▶ _Text excerpt_
....

Transportation Secretary Anthony Foxx recently recalled that, when he looked out from the backyard of his grandparents’ Charlotte, North Carolina, home during the late 1970s and early 1980s, he saw a fence two blocks away that bordered Interstate 85. And, if he ventured out of the house and turned right at the corner, he saw Interstate 77.

Painting a picture of how local and federal policymakers shaped his understanding of what existed beyond his childhood home, Foxx told a group of mayors and transportation officials—gathered in January for the Transportation Research Board annual meeting—that the goings and comings of unknown people, passing through but never stopping in his neighborhood, delimited his community and warped his view of the world.

“Had I been born 10 years before, where those fences were would have been through-streets with houses and people,” said Foxx, who is 44. “My neighborhood had one way in and one way out, and that was a choice.”

....

▶ _Recorded data_
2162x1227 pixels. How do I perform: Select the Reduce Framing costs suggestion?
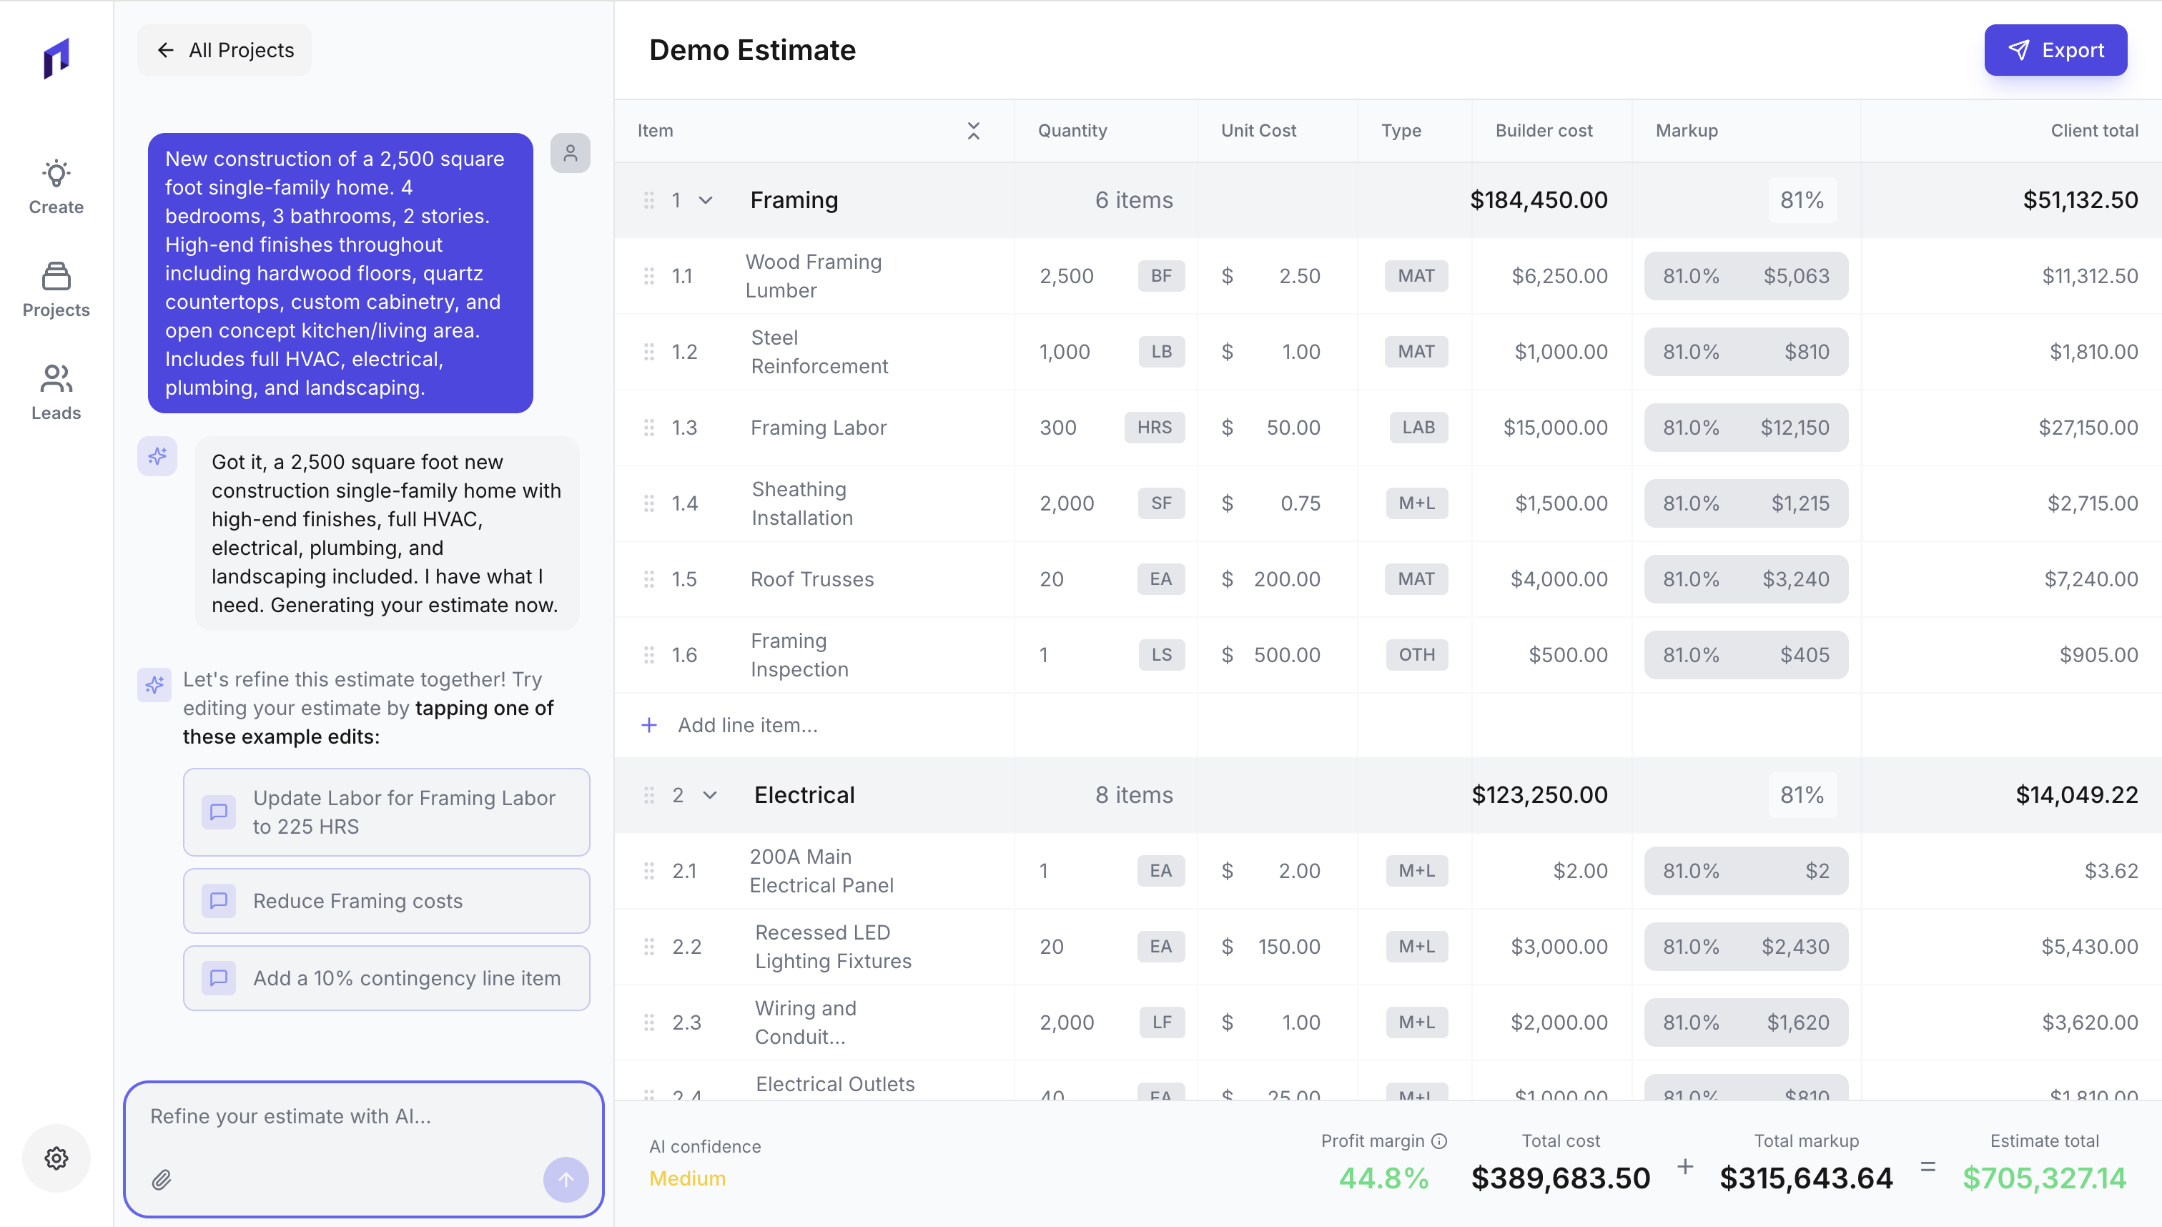(386, 901)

....

▶ _What you are asked to do_
Answer these questions using the text about Anthony Foxx's childhood neighborhood, numbering each answer to match its question.
1. Which interstate did the fence two blocks from his grandparents' backyard border?
2. What annual meeting had the mayors and transportation officials gathered for?
3. How old is Foxx?

▶ _Answer for the task_
1. Interstate 85
2. The Transportation Research Board annual meeting
3. 44